The demand for paper products is going up which is having a knock-on effect and directly or indirectly contributing to global deforestation. Using more recycled paper is an obvious solution for the majority of products, but is cost-prohibitive. As corporates are signing up to zero-deforestation and legislation looms, buyers will have to put their hands in their pockets and suppliers need to be ready.
When paper and other materials breaks down in landfill conditions, they release a lot of methane – one of the worst greenhouses gases for climate change.
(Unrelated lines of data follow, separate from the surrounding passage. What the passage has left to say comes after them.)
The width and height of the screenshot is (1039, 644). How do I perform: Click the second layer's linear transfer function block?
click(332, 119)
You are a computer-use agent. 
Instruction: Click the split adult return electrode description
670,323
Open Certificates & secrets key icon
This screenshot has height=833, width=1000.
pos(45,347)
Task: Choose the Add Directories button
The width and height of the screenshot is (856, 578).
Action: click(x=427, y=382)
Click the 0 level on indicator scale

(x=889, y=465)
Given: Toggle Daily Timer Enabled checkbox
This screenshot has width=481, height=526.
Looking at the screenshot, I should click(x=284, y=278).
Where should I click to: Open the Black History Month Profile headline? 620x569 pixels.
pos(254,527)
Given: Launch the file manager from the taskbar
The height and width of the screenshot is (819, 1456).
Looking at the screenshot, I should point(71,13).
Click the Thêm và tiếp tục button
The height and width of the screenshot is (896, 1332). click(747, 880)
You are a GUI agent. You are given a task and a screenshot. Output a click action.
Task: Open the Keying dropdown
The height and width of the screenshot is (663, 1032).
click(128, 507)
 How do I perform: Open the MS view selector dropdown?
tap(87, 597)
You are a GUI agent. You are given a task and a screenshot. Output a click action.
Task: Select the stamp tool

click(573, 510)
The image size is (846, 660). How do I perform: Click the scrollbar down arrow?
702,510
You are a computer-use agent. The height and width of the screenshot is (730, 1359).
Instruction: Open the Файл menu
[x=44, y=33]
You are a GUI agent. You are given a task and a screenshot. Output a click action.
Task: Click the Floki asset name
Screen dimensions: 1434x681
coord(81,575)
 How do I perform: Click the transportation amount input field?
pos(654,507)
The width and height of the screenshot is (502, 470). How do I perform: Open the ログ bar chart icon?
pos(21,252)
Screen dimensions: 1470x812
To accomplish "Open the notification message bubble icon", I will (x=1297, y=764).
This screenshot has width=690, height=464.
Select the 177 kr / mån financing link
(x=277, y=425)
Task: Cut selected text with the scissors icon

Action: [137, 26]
In the last few years, according to Defra, the amount of paper being recycled has reduced in the UK. Everyone in the industry needs to pro-actively stimulate a demand for recycled paper to help to break this linear cycle.
There is finance available for green investment – $ trillions of it. We are calling on everyone in the pulp & paper industry to invest in improved paper recycling. This also means greening up the collection and sortation process.
It is almost certain that coal is used in your supply chain. One simple action is to ask your suppliers if they use coal, and if so tell them to stop – and pass that message down the supply chain.
In the first sign of major legislation from COP26, large companies in certain sectors, including forest products, will be required to publish a credible Net-Zero plan in the next two years. The frameworks are clear and straight-forward.